I started to feel ill about halfway into the bus journey. I put it down to travel sickness so when the bus stopped for the dinner break, I thought I would just eat something and that would make me feel better. Well, it didn’t.
Twenty minutes later, my fried noodles and cabbage made another appearance. I wasn’t able to access the plastic bag I had in my travel bag quick enough. Luckily the airconditioning was set to sub-artic temperatures so I had my two yards of cloth laid over me like a blanket and therefore caught most of my dinner.
Traveling in Africa Tip #7 – always carry two yards of cloth with you. This is a versatile piece of travel equipment and can be used as a blanket, towel, a modesty curtain, a skirt, a pillow or a makeshift bundle in which to hold your stomach contents!
I sat for the next several hours with a bundle of sick on my lap, shivering from the a/c and puking into the plastic bag every 20 minutes or so. I was miserable but I knew I just had to hang on until we got to Kumasi and I could get to the room I’d booked at a guesthouse. By this point, I had stopped deluding myself that it was motion sickness. I knew I had food poisoning from the water and I knew what was going to come next.
We were 20 minutes outside of Kumasi when there was a large bang as one of the tyres exploded and the bus was forced to pull over. I couldn’t believe my misfortune! Things were getting desperate and I knew I didn’t have time for a tyre change. I assessed the situation very quickly and decided to abandon the bus and catch a taxi the rest of the way directly to the guesthouse. I collected my things from the bus including my devil’s bundle but left the plastic bag of puke tied up under my seat. It wasn’t a classy move but I didn’t care.

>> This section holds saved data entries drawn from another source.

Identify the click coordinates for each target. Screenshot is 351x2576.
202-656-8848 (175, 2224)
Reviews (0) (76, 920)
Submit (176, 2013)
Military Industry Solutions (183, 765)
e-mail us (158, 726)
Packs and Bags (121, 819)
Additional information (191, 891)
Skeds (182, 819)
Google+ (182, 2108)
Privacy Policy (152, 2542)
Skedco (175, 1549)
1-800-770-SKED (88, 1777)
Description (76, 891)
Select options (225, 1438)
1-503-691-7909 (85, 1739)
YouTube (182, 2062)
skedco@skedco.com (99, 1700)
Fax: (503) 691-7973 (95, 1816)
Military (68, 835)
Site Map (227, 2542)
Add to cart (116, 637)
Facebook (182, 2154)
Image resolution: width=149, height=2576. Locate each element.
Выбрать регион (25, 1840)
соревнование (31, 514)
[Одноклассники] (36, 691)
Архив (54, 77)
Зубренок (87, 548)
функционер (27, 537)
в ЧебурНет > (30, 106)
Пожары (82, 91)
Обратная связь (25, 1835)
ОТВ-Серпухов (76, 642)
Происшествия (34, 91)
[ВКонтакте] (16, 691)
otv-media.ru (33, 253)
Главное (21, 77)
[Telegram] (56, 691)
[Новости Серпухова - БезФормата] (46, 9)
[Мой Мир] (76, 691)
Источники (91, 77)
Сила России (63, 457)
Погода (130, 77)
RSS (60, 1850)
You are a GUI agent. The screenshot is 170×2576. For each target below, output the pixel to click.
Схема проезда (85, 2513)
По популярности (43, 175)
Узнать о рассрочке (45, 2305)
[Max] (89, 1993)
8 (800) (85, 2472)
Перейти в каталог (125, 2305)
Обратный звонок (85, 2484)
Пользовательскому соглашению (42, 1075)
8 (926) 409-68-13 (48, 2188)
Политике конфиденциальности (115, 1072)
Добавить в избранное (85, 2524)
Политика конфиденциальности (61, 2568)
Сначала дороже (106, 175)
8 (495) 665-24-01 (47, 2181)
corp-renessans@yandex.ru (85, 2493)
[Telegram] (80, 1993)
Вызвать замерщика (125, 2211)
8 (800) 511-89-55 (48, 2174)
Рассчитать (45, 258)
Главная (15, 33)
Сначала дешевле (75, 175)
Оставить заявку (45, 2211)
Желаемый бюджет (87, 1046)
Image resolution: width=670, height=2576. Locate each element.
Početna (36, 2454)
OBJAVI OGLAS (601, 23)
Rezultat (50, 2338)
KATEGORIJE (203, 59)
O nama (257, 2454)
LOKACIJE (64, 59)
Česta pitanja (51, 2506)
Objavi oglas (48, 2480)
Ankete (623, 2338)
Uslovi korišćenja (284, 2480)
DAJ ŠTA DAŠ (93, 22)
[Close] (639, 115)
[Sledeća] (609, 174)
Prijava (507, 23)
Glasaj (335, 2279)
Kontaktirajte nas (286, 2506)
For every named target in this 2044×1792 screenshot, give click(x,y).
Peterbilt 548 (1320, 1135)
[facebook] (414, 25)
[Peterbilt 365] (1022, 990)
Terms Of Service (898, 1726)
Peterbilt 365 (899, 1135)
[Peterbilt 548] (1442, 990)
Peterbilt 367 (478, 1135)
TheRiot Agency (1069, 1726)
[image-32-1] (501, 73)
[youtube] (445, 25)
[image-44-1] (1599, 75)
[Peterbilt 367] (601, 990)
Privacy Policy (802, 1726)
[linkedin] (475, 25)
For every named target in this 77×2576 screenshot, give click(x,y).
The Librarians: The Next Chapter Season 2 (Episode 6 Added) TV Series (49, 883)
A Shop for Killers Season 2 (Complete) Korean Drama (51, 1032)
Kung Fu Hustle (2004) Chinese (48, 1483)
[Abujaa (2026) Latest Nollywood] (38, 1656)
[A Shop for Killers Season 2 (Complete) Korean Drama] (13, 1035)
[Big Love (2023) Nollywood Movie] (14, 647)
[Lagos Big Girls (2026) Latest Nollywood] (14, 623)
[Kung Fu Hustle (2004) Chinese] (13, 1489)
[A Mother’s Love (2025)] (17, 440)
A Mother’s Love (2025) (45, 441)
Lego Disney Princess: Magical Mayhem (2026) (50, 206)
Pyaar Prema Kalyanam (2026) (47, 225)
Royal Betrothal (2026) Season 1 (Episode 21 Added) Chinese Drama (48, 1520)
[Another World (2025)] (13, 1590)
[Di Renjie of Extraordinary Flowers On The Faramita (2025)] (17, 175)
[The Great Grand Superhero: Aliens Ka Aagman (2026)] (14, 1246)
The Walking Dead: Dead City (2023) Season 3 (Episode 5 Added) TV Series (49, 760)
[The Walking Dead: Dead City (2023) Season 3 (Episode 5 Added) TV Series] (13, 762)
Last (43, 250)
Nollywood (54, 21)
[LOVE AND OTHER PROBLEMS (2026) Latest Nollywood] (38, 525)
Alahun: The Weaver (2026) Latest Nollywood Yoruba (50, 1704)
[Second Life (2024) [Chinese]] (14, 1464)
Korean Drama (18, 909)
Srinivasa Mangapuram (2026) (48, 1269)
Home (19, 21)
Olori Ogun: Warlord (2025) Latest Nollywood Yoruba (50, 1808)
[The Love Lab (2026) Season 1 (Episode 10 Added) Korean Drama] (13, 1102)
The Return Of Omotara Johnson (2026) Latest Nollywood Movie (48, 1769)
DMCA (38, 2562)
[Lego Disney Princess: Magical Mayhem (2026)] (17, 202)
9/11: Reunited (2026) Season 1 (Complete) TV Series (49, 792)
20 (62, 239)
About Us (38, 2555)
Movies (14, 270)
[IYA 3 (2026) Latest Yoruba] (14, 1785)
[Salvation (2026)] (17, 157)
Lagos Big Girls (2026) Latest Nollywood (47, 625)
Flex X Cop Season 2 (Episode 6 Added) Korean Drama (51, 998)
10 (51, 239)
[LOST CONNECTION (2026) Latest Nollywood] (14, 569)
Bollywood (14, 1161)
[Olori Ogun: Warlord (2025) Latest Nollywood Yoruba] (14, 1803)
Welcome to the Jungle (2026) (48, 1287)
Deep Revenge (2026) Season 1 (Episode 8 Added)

I asked a taxi driver how much it would cost to take me the rest of the way and he gave me a figure that I should have bargained down but I didn’t have the time or the energy. I said “let’s go!” and my things were put in his boot and off we went. I think because he knew he had overcharged me and I didn’t look (or probably, let’s face it, smell) well, Prince the taxi man turned out to be really helpful. By this time it was midnight and my guesthouse was not in a good part of town. He helped me with my things (not my devil’s bundle though – that was for me alone) and came inside with me to the guesthouse to make sure I was safe.
Traveling in Africa Tip #8 – this tip applies everywhere, not just Africa. Don’t be afraid to trust strangers when you need to. People are overwhelmingly good in my experience. You would be extremely unlikely to come across someone who wouldn’t help you if you were in trouble.
I made it to my room just in time. Luckily the sink was very close to the loo so I could sit with my arse on one and my head in the other and there I remained for the better part of what was left of the night. Needless to say I was pretty weak the next day. Luckily, I had arranged to meet Albert, a fellow ex-Nandom Sec teacher, and he brought me some fruit and rehydration salts. I would have preferred to have a proper sitting with Albert which included a nice meal and a couple of bottles but I could only manage to sip a lemonade and even then being out in the heat was too much for me. We only had a short time together but I managed to look chipper in the photo we took on the ride back to the guesthouse.
I spent the rest of the day sleeping. I woke early the next morning to catch the bus to Accra and then the flight home to Bangkok. My very last night in Ghana was spent in the company of Ruby, Lina and Ben. By this time I had recovered enough to eat again and we had dinner at a buffet restaurant although I took it easier than I normally would have at such a place!
My visit is now done, my material that I was gifted or that I bought at the market is at the seamstress in Bangkok and all the pito is out of my system. All there is left to do is wait for the two week incubation period to go by and hope that malaria does not kick in. After this trip though, even if I do succumb to the parasite, I have taken precautions!